Absorta como estaba en sus cavilaciones, no vio venir la figura que la bloqueó brevemente, lo suficiente como para desestabilizarla en su carrera y hacerla caer. Con la mano temblorosa aceptó la ayuda que le brindaron para levantarla, y las filigranas de sueño que aún empañaban su mente se deshicieron cuando reconoció la mirada del hombre que le tendía la mano. Su eterna sonrisa apenas dejaba entrever su mirada azul entre las pequeñas rendijas de sus ojos.

Pero no podía ser.

De repente se encontró sola, y recordó que había más gente con ella cuando se dirigían hacia el restaurante. Entre las luces zigzagueantes se colaban las risas cristalinas de sus amigas. Miró alrededor y no las vio. Todas las caras eran un borrón luminoso menos la que tenía frente a ella.

Sabía que en otro momento, hacía tiempo, hubiera saltado de emoción, pero no era el momento. Porque Robin Williams estaba muerto. Y eso significaba que ella lo estaba también.

Echó a correr sorteando los obstáculos, deslizándose entre la multitud que abarrotaba aquel lugar. Tan llenos de vida. Tan muertos.

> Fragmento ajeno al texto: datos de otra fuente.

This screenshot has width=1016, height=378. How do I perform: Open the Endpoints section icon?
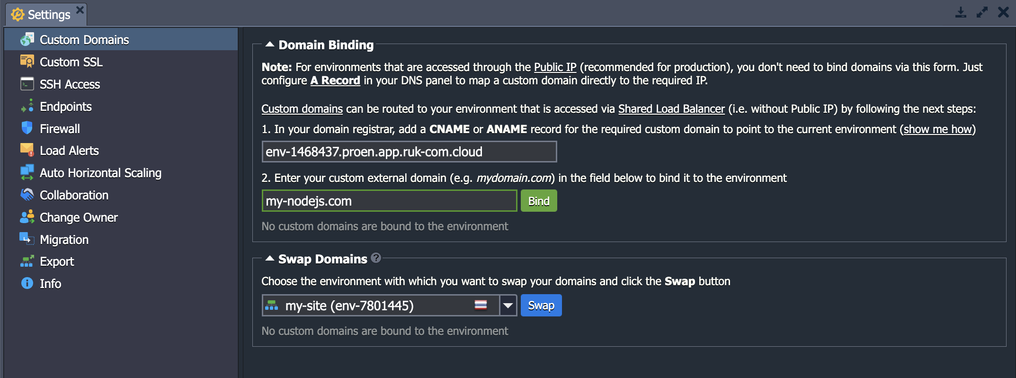pyautogui.click(x=27, y=106)
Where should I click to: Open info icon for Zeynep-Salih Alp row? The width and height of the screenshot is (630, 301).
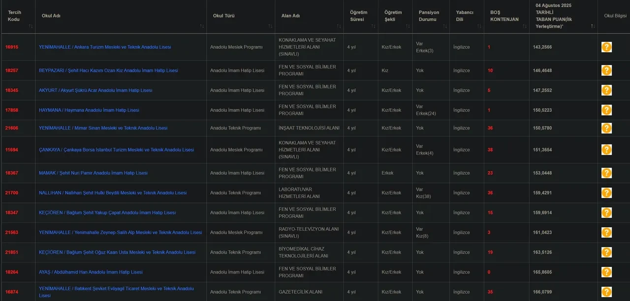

Veía la puerta al fondo, perfecta en su marco de acero, tan distinta de cómo se veía desde fuera. Después de lo que le parecieron siglos logró alcanzarla y la abrió de un tirón. El aire de la calle era fresco y olía a podredumbre. Antes no lo había notado, tan encandilada como iba en su nube. Se tapó la boca y la nariz con una mano y echó a correr calle abajo, desde donde recordaba haber llegado. Las farolas y las ramas agónicas la persiguieron hasta que la oscuridad no la dejó ver nada más que negrura. Las formas, los sonidos, hasta los olores desaparecieron en un suspiro.

Un intenso dolor le atravesó entonces el pecho. Parpadeó y unas luces rojas giraron en sus retinas. Sintió que todo le daba vueltas. Unos rostros desenfocados parecían observarla desde lo alto. El aire entró de golpe en sus pulmones. Vio el coche que se cruzó frente al suyo en mitad de la autovía. Sintió el volante rotar entre sus manos. Todo se puso boca abajo.

Delia intentó incorporarse, pero unas manos la frenaron. El mundo dolía y tenía frío. Pero poco a poco todo fue desapareciendo. Sus músculos se aflojaron y su mandíbula se destensó. Lo último que vio antes de dormirse fue la tierna expresión de Robin Williams diciéndole adiós.